[Work instructions] Nothing but an exact reprint of the records is to be returned.

[Input data]

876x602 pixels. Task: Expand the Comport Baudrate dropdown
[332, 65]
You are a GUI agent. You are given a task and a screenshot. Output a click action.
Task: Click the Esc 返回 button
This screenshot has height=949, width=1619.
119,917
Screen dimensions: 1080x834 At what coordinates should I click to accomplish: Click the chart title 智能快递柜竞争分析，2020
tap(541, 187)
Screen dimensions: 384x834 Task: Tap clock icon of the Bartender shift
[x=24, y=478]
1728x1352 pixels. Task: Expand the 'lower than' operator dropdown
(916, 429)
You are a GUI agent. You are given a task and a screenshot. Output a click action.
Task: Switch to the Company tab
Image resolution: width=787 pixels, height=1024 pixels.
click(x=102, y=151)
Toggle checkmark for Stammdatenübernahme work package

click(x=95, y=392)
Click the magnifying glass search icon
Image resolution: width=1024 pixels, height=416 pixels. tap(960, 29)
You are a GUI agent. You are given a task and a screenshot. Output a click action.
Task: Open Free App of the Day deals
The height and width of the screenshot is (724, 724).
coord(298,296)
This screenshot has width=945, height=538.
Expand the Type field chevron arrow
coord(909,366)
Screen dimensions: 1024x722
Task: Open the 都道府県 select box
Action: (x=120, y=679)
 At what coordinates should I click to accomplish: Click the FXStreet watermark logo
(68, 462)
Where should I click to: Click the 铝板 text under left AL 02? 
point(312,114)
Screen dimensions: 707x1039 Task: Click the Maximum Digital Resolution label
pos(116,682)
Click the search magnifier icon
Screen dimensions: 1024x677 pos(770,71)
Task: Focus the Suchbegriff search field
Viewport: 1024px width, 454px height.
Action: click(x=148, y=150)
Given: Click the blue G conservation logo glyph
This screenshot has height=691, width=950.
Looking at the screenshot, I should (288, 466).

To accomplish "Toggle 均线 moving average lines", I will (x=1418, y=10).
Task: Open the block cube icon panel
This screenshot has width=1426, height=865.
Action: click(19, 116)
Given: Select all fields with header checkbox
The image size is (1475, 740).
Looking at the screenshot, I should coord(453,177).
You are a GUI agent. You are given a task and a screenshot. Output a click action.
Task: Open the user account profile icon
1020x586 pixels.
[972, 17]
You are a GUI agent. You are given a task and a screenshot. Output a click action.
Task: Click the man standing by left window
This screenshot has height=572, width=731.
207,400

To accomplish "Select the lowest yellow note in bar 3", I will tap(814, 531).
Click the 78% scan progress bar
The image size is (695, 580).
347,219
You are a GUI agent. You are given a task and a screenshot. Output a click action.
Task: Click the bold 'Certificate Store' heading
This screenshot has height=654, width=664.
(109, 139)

[Solution for this task]
876x602 pixels. Task: Expand the Comport Baudrate dropdown
[332, 65]
You are a GUI agent. You are given a task and a screenshot. Output a click action.
Task: Click the Esc 返回 button
This screenshot has height=949, width=1619.
119,917
Screen dimensions: 1080x834 At what coordinates should I click to accomplish: Click the chart title 智能快递柜竞争分析，2020
tap(541, 187)
Screen dimensions: 384x834 Task: Tap clock icon of the Bartender shift
[x=24, y=478]
1728x1352 pixels. Task: Expand the 'lower than' operator dropdown
(916, 429)
You are a GUI agent. You are given a task and a screenshot. Output a click action.
Task: Switch to the Company tab
Image resolution: width=787 pixels, height=1024 pixels.
click(x=102, y=151)
Toggle checkmark for Stammdatenübernahme work package

click(x=95, y=392)
Click the magnifying glass search icon
Image resolution: width=1024 pixels, height=416 pixels. tap(960, 29)
You are a GUI agent. You are given a task and a screenshot. Output a click action.
Task: Open Free App of the Day deals
The height and width of the screenshot is (724, 724).
coord(298,296)
This screenshot has width=945, height=538.
Expand the Type field chevron arrow
coord(909,366)
Screen dimensions: 1024x722
Task: Open the 都道府県 select box
Action: (x=120, y=679)
 At what coordinates should I click to accomplish: Click the FXStreet watermark logo
(68, 462)
Where should I click to: Click the 铝板 text under left AL 02? 
point(312,114)
Screen dimensions: 707x1039 Task: Click the Maximum Digital Resolution label
pos(116,682)
Click the search magnifier icon
Screen dimensions: 1024x677 pos(770,71)
Task: Focus the Suchbegriff search field
Viewport: 1024px width, 454px height.
Action: click(x=148, y=150)
Given: Click the blue G conservation logo glyph
This screenshot has height=691, width=950.
Looking at the screenshot, I should (288, 466).

To accomplish "Toggle 均线 moving average lines", I will (x=1418, y=10).
Task: Open the block cube icon panel
This screenshot has width=1426, height=865.
Action: click(19, 116)
Given: Select all fields with header checkbox
The image size is (1475, 740).
Looking at the screenshot, I should coord(453,177).
You are a GUI agent. You are given a task and a screenshot. Output a click action.
Task: Open the user account profile icon
1020x586 pixels.
[972, 17]
You are a GUI agent. You are given a task and a screenshot. Output a click action.
Task: Click the man standing by left window
This screenshot has height=572, width=731.
207,400

To accomplish "Select the lowest yellow note in bar 3", I will tap(814, 531).
Click the 78% scan progress bar
The image size is (695, 580).
347,219
You are a GUI agent. You are given a task and a screenshot. Output a click action.
Task: Click the bold 'Certificate Store' heading
This screenshot has height=654, width=664.
(109, 139)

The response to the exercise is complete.